Aornos (Ἄορνος) was the site of Alexander the Great's last siege, which took place in April 326 BC, at a mountain site located in modern Pakistan. Aornos offered the last threat to Alexander's supply line, which stretched, dangerously vulnerable, over the Hindu Kush back to Balkh, though Arrian (although disbelieving himself of this story) credits Alexander's desire to outdo his kinsman Heracles, who allegedly had proved unable to take a fort that the Macedonians called Aornos (according to Arrian and Diodorus; Aornis according to Curtius; elsewhere Aornus): meaning "birdless" in Greek.

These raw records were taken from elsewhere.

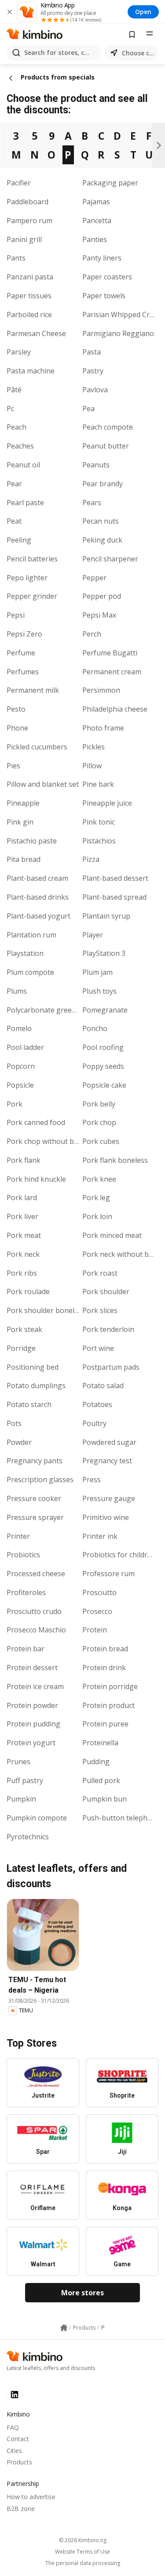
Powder (19, 1442)
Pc (10, 408)
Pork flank (23, 1160)
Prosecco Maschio (36, 1630)
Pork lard (22, 1197)
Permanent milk (33, 690)
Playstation (25, 953)
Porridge (21, 1348)
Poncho (94, 1028)
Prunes (18, 1761)
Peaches (20, 446)
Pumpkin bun (104, 1799)
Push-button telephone (121, 1818)
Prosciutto (99, 1592)
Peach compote (107, 427)
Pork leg (96, 1197)
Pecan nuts (100, 521)
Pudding (96, 1761)
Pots (14, 1423)
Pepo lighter (27, 577)
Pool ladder (25, 1047)
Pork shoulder (105, 1291)
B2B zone (21, 2508)
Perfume (21, 653)
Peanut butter (105, 446)
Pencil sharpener (110, 559)
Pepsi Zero (24, 634)
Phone (17, 728)
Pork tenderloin (108, 1329)
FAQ (13, 2427)
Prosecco (97, 1611)
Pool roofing (103, 1047)
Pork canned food (36, 1122)
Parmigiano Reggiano (118, 333)
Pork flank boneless (115, 1160)
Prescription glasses (40, 1479)
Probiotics (23, 1554)
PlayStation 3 (103, 953)
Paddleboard (27, 201)
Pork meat (24, 1235)
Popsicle (20, 1085)
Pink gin (20, 822)
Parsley (19, 352)
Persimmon (101, 690)
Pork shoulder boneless (46, 1310)
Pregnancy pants (34, 1460)
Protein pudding (33, 1724)
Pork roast (99, 1273)
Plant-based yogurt (38, 916)
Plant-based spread (114, 897)
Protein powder (32, 1705)
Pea (88, 408)
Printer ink (99, 1536)
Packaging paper (110, 183)
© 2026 (82, 2540)
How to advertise (31, 2497)
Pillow (92, 766)
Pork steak (24, 1329)
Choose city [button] (138, 53)
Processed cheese (36, 1573)
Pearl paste (25, 502)
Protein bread (105, 1648)
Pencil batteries (32, 559)
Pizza (90, 859)
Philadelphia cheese (114, 709)
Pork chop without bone (47, 1141)
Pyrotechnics (28, 1837)
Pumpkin (21, 1799)
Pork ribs (22, 1273)
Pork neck (23, 1254)
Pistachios (99, 841)
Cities (14, 2450)
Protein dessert (32, 1667)
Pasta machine (31, 371)
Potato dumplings (36, 1385)
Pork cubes (100, 1141)
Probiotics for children (119, 1554)
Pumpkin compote (37, 1818)
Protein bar (25, 1648)
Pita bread (23, 859)
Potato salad (103, 1385)
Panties (94, 239)
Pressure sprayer (35, 1517)
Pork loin (97, 1216)
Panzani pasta (30, 277)
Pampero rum (29, 220)
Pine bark (98, 784)
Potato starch (29, 1404)
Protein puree (105, 1724)
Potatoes (97, 1404)
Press (91, 1479)
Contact (18, 2439)
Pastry (92, 371)
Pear (14, 483)
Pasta (91, 352)
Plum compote (30, 972)
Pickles (93, 747)
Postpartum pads (110, 1367)
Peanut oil (23, 465)
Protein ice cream (35, 1686)
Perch (91, 634)
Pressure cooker (34, 1498)
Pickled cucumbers (37, 747)
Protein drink (104, 1667)
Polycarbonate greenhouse (52, 1010)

According to one theory, the name is a corruption of an Indo-Iranian word, such as *awarana "fortified place". According to Arrian, the rock had a flat summit well-supplied with natural springs and wide enough to grow crops: it could not be starved into submission. Neighboring tribesmen who surrendered to Alexander offered to lead him to the best point of access.

The geographer Aurel Stein suggested that Aornos was located on Pir Sar – a mountain spur above narrow gorges in a bend of the upper Indus River, just to the west of Gunangar Shamshi Khel in the Pakistani Khyber Pakhtunkhwa province. However, the Indologist Giuseppe Tucci has instead proposed a site at the summit of Elum Ghar (Mount Ilam), a site significant in Hinduism, in Khyber Pakhtunkhwa.

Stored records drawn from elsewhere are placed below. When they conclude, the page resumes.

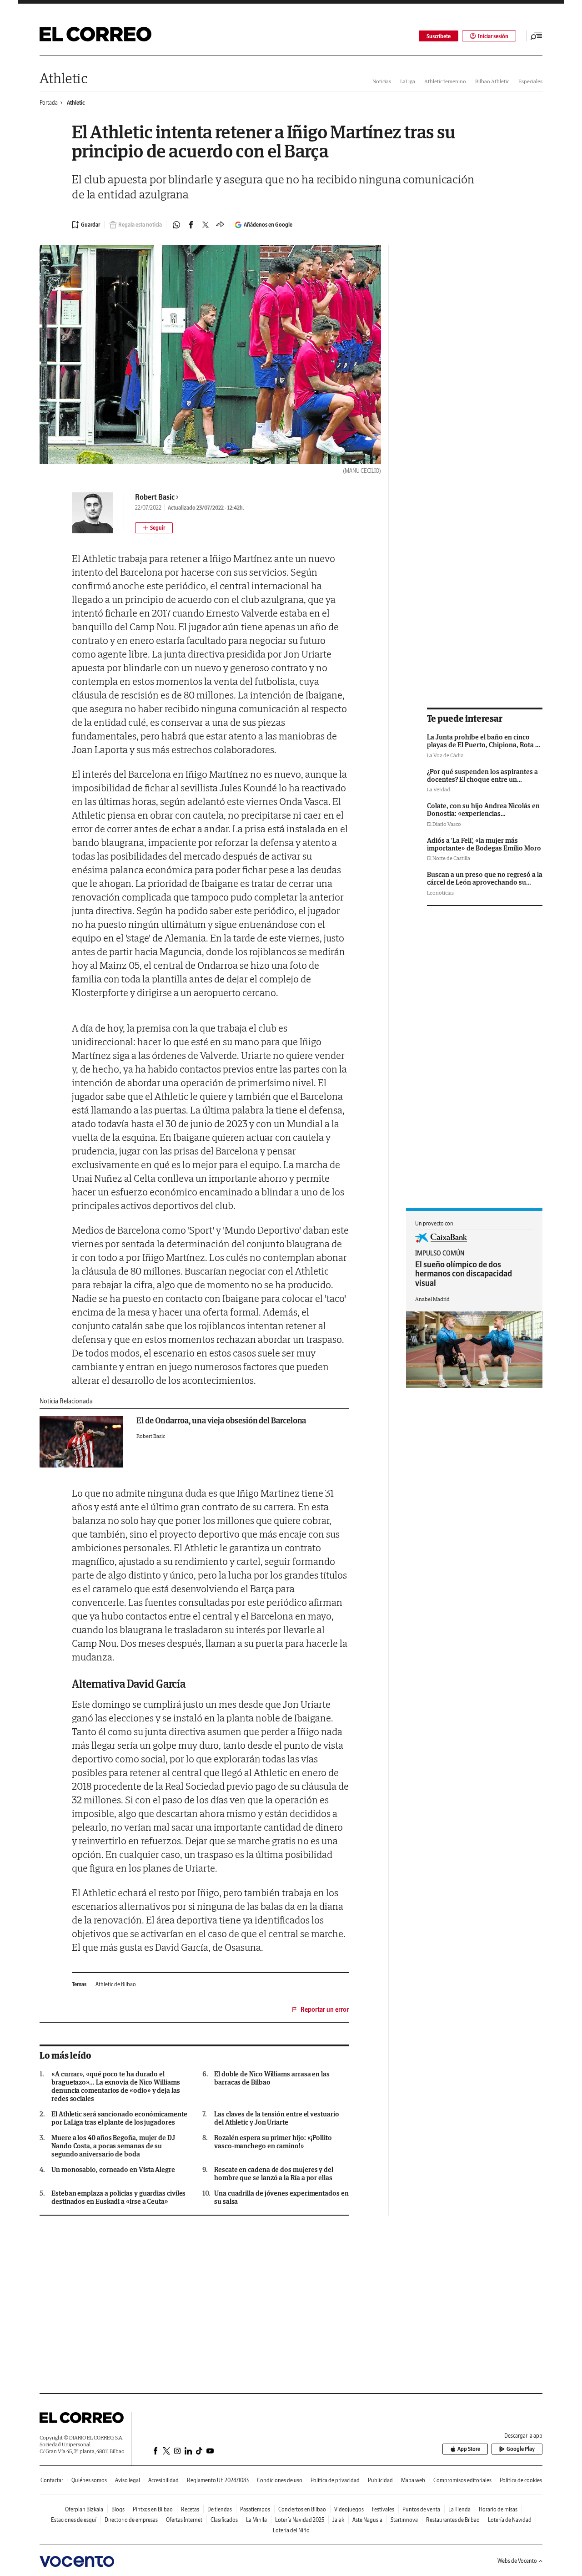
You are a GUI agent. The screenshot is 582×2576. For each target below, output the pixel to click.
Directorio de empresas (131, 2519)
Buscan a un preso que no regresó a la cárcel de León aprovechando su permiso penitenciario (484, 882)
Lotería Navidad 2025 (299, 2519)
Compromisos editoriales (462, 2480)
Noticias (381, 81)
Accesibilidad (163, 2480)
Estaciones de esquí (73, 2519)
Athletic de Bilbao (115, 1984)
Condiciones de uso (279, 2480)
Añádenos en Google (268, 224)
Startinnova (404, 2519)
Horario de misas (498, 2509)
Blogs (118, 2509)
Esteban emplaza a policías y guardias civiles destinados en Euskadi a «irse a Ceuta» (118, 2197)
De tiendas (219, 2509)
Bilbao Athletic (492, 81)
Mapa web (413, 2480)
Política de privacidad (335, 2480)
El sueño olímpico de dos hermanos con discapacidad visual (463, 1273)
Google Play (521, 2448)
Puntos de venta (421, 2509)
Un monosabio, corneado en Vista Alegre (113, 2170)
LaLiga (407, 81)
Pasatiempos (255, 2509)
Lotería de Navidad (510, 2519)
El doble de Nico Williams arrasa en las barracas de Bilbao (272, 2078)
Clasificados (224, 2519)
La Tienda (459, 2509)
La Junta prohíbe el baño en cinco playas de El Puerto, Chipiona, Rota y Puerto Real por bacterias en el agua (483, 745)
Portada (49, 102)
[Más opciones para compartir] (220, 224)
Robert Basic (155, 496)
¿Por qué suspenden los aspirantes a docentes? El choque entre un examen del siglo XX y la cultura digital (482, 783)
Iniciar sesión (493, 36)
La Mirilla (256, 2519)
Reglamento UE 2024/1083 (218, 2480)
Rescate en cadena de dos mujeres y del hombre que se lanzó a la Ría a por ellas (273, 2174)
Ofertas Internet (184, 2519)
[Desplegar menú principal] (536, 35)
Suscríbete (438, 36)
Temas (79, 1984)
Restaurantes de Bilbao (453, 2519)
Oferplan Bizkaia (84, 2509)
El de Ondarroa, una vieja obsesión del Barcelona (221, 1420)
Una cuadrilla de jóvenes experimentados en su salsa (281, 2197)
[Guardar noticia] (86, 224)
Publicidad (380, 2480)
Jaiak (338, 2519)
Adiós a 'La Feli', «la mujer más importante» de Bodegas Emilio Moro (484, 844)
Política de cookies (521, 2480)
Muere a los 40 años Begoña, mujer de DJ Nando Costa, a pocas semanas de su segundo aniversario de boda (113, 2146)
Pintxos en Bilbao (153, 2509)
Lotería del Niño (291, 2530)
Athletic (63, 78)
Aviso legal (127, 2480)
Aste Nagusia (367, 2519)
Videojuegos (349, 2509)
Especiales (530, 81)
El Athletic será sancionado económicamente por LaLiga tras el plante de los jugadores (119, 2118)
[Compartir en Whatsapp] (176, 224)
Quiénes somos (89, 2480)
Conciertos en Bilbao (302, 2509)
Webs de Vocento (517, 2560)
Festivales (383, 2509)
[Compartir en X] (205, 224)
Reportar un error (325, 2009)
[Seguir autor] (154, 527)
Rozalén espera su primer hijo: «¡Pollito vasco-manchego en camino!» (273, 2142)
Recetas (190, 2509)
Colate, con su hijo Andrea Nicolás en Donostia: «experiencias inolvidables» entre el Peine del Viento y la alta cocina (483, 817)
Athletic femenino (445, 81)
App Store (468, 2448)
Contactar (51, 2480)
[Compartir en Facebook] (191, 224)
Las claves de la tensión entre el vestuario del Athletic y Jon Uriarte (276, 2118)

Ptolemy and Alexander's secretary Myllinas (rather than the famous Eumenes) reconnoitered and reinforced a neighboring spur to the west with a stockade and ditch. Ptolemy's signal fire to Alexander also alerted the defenders of Pir-Sar, and it took two days of skirmishing in the narrow ravines for Alexander to regroup. At the vulnerable north side leading to the fort, Alexander and his catapults were stopped by a deep ravine. To bring the siege engines within reach, an earthwork mound was constructed to bridge the ravine with carpentry, brush, and earth. The first day's work brought the siege mound 50 metre closer, but as the sides of the ravine fell away steeply below, progress rapidly slowed; nevertheless, at the end of the third day, a low hill connected to the nearest tip of Pir-Sar the Suburb of village Gunangar Shamshi Khel was within reach and was taken. Alexander in the vanguard and his first force were later repelled by boulders rolled down from above. Three days of drumbeats marked the defenders' celebration of the initial repulse, followed by a surprise retreat. Alexander hauled himself up the last rockface on a rope. Alexander cleared the summit, slaying some fugitives (as interpreted by Robin Lane Fox, though inflated by Arrian to a massacre), and erected altars to Athena Nike, Athena of Victory, traces of which were identified by Stein.

Alexander was now free to pursue his journey into Punjab. The devastating Battle of the Hydaspes River, between the forces of Alexander and Porus, occurred the following month, in May 326 BC.